# [SET TASK]
Find each line in the records below that contains the word "Open" and copy those lines.

# [STORED DATA]

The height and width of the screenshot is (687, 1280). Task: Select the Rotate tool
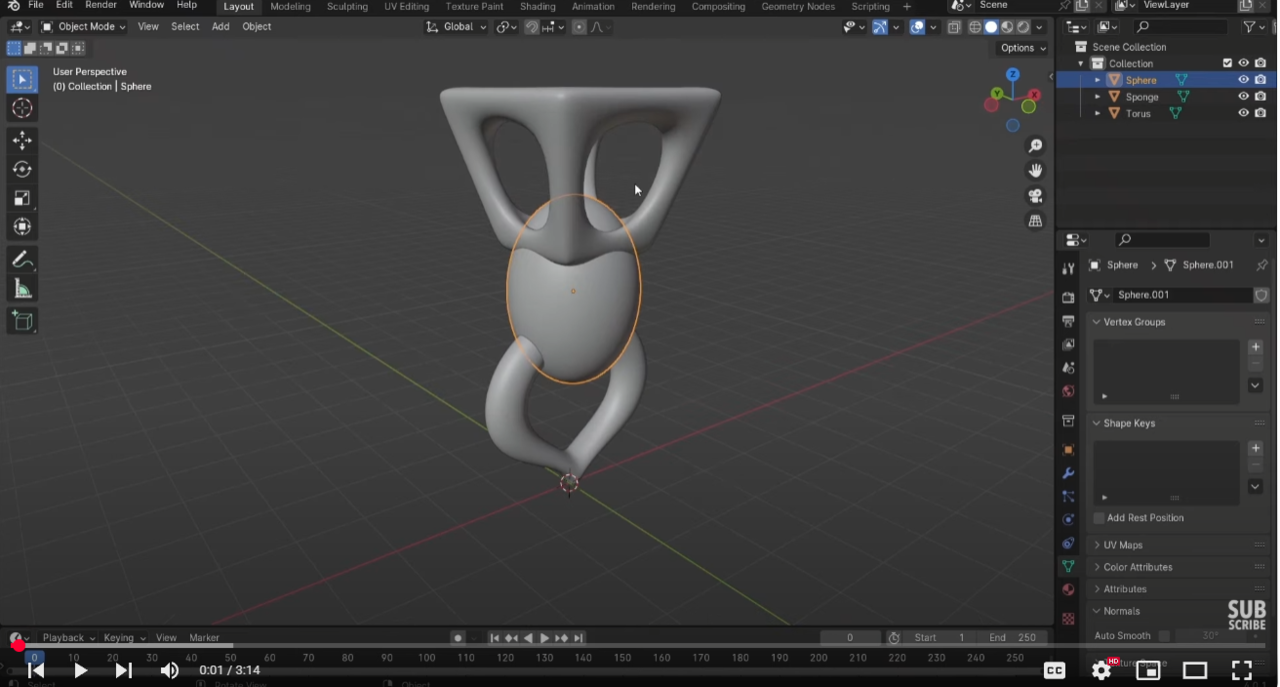pos(22,170)
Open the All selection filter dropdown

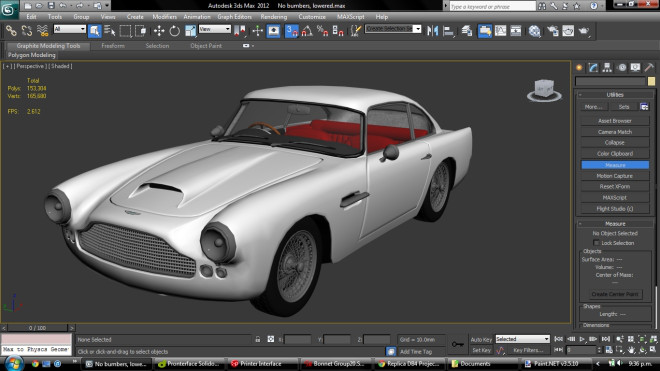point(69,29)
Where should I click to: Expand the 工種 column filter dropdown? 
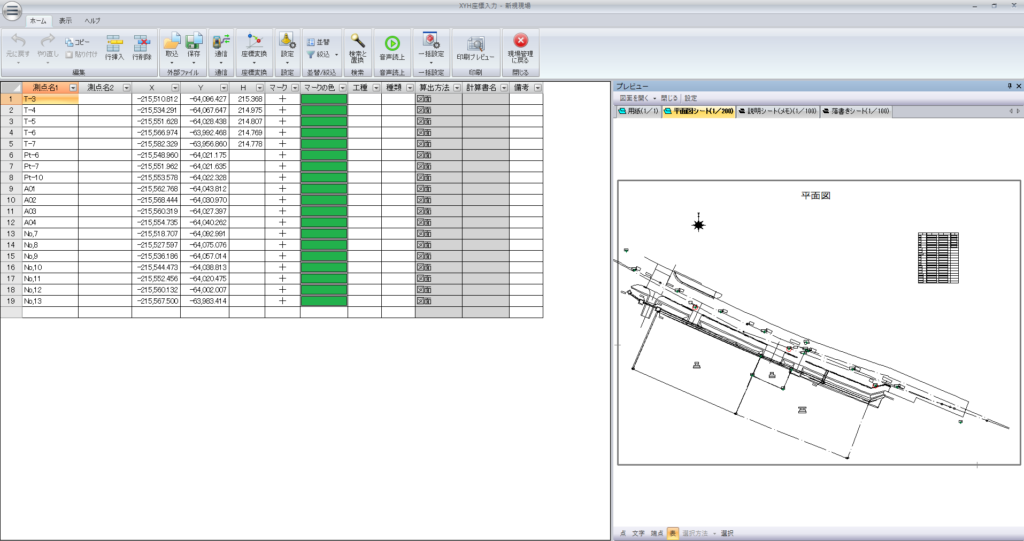click(374, 88)
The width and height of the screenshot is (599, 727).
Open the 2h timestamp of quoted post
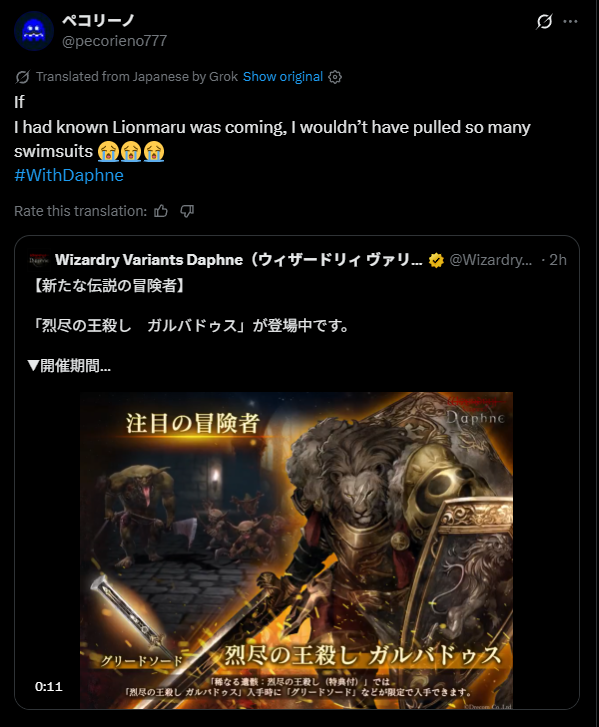[558, 260]
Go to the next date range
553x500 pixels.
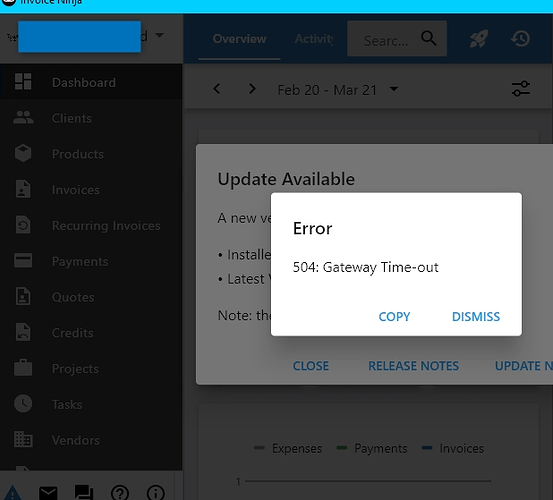[252, 89]
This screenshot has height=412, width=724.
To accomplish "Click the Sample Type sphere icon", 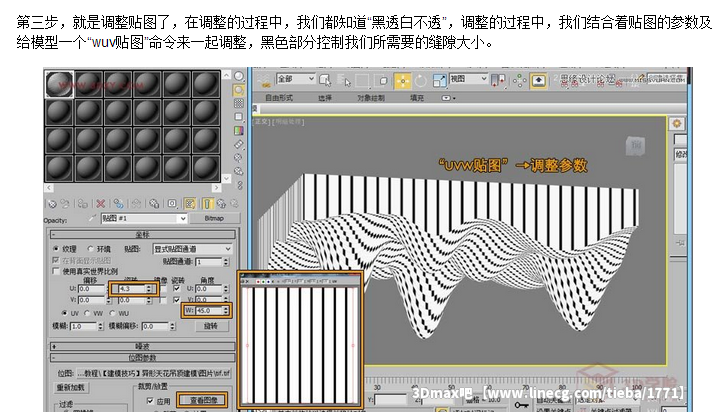I will 239,75.
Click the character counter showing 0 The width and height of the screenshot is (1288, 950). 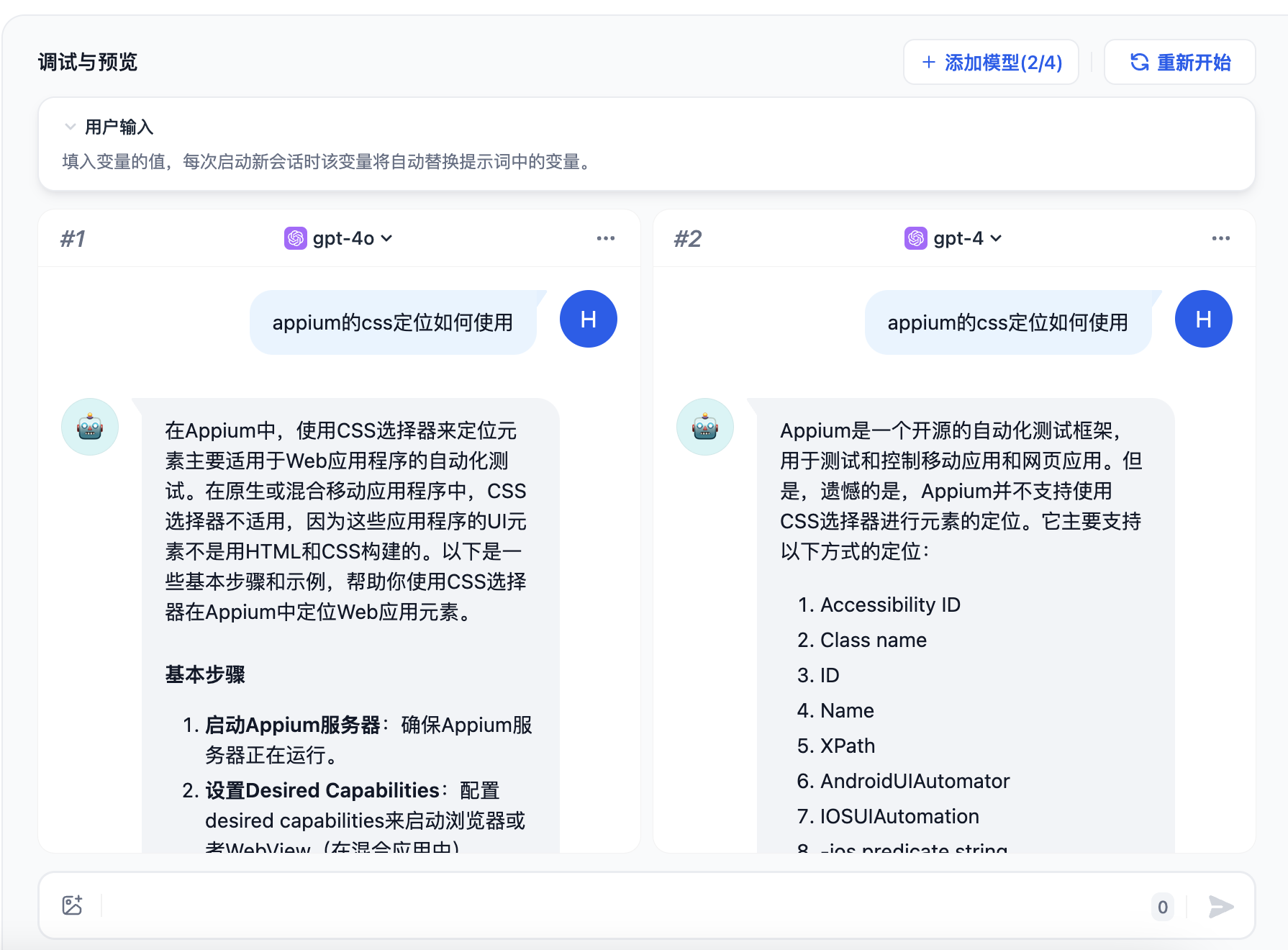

# [TASK OUTPUT]
Open the All selection filter dropdown
Open the 2h timestamp of quoted post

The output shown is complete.